Sikap pemerintah dalam menangani pencegahan bencana yang terjadi di Indonesia
Bapak Suprayoga Hadi selaku Perencana Ahli Utama, Kedeputian Pengembangan Regional BAPPENAS menjelaskan bahwa perencanaan bukan berarti mengharapkan terjadinya bencana namun sebagai upaya untuk mengurangi korban dan kerugian yang terlalu besar. Perencanaan bencana dibagi dalam 3 subsistem yaitu:
1. Pencegahan
Pencegahan bencana tsunami bisa dilakukan dengan memperbaiki wilayah dan tata ruang kota serta membangun rumah resistance terhadap bencana di wilayah rawan bencana.
2.Kesiap-siagaan
Bicara soal bencana erat kaitannya dengan kesiap siagaan, siapapun baik itu masyarakat maupun pemerintah. BNPB menginisiasi hari kesiapsiagaan nasional yang diperingati setiap tanggal 26 April dengan tujuan supaya masyarakat tau apa yang harus dilakukan saat terjadi bencana. Dengan adanya pemahaman keselamatan diri, diyakini dapat mengurangi korban jiwa.
3.Pemulihan
Pemulihan dilakukan setelah terjadi gempa baik itu berupa perbaikan saran dan prasana maupun edukasi keselamatan kepada masyarakat terdampak bencana. Sebagai contoh, Pak Berton Panjaitan yang meneliti kejadian pasca tsunami Aceh mengatakan bahwa bencana tsunami yang pernah terjadi menjadi pembelajaran yang tak pernah dipakai. Kini warganya kembali lagi ke Pantai, padahal tsunami bisa sewaktu-waktu terjadi lagi.
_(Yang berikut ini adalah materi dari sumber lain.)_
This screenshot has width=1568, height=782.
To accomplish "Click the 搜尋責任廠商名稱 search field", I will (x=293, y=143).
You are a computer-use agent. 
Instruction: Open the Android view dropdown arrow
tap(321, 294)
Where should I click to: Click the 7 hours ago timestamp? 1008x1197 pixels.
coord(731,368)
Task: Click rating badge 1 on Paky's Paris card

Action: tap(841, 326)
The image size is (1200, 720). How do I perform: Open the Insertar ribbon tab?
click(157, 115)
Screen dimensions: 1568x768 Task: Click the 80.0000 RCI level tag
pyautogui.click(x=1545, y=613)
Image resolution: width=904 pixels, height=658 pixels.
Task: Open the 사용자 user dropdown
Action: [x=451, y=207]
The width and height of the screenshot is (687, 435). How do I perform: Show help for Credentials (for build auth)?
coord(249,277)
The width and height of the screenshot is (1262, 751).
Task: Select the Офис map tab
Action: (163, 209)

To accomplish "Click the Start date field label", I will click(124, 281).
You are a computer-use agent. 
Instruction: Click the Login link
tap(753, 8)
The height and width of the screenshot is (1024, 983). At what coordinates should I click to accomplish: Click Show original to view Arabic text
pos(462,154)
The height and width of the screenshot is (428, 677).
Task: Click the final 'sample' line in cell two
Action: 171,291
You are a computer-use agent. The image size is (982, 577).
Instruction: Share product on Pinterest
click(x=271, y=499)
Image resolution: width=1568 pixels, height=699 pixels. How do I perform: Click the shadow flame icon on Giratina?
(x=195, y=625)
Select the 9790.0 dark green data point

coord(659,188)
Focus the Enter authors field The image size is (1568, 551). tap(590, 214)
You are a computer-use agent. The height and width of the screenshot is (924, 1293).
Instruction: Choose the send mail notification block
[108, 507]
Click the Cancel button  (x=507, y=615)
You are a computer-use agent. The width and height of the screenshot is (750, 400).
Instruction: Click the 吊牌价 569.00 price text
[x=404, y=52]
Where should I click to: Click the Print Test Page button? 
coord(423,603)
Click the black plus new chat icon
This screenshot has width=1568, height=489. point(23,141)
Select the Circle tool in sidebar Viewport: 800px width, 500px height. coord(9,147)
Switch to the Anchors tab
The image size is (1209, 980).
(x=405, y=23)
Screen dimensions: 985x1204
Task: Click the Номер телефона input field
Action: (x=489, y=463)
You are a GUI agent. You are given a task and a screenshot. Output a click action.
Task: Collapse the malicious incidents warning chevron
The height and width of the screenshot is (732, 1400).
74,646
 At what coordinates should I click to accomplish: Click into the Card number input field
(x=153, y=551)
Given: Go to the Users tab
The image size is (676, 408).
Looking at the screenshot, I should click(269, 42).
Amankah Jakarta dari Tsunami?
Kembali lagi Pak Rahmat memaparkan, BMKG belum membuat permodelan tentang kemungkinan Jakarta terkena bencana tsunami. Namun seperti yang sudah dijelaskan bahwa gempa berskala tinggi bisa memicu terjadinya tsunami. Contohnya, jika terjadi gempa dahsyat di Selat Sunda, Jakarta mungkin akan terkena imbasnya.
Alasan dan Kemungkinan Jakarta bisa Terkena Tsunami menurut ahli
Selain gempa Selat Sunda, faktor penyebab ketidakamanan Jakarta dari dampak tsunami yaitu akibat perencanaan tata ruang kota yang tidak sesuai. Disebutkan juga bahwa tanah di Jakarta sudah mulai turun terlihat dari beberapa wilayah disekitar Ancol yang sudah beberapa kali ditinggikan. Artinya kondisi pantai Jakarta tak sesuai lagi dengan tata ruang yang ada.
Kesimpulannya, kecil kemungkinan Jakarta bisa terkena tsunami karena letaknya yang jauh dari pusat gempa. Jika terjadi tsunami pun, maka gelombang yang sampai di Jakarta hanya tersisa puluhan centimeter saja, bahkan bisa diperkirakan tidak mencapai daratan. Namun, kita tetap harus waspada karena ancamannya berupa tanah lunak. Sepeti disampaikan oleh pak Eko yulianto, tanah lunak terdiri dari batuan gamping atau kapur, jadi saat ada getaran atau gempa, tanah akan tetap bergerak dalam beberapa waktu meski gempa sudah berhenti.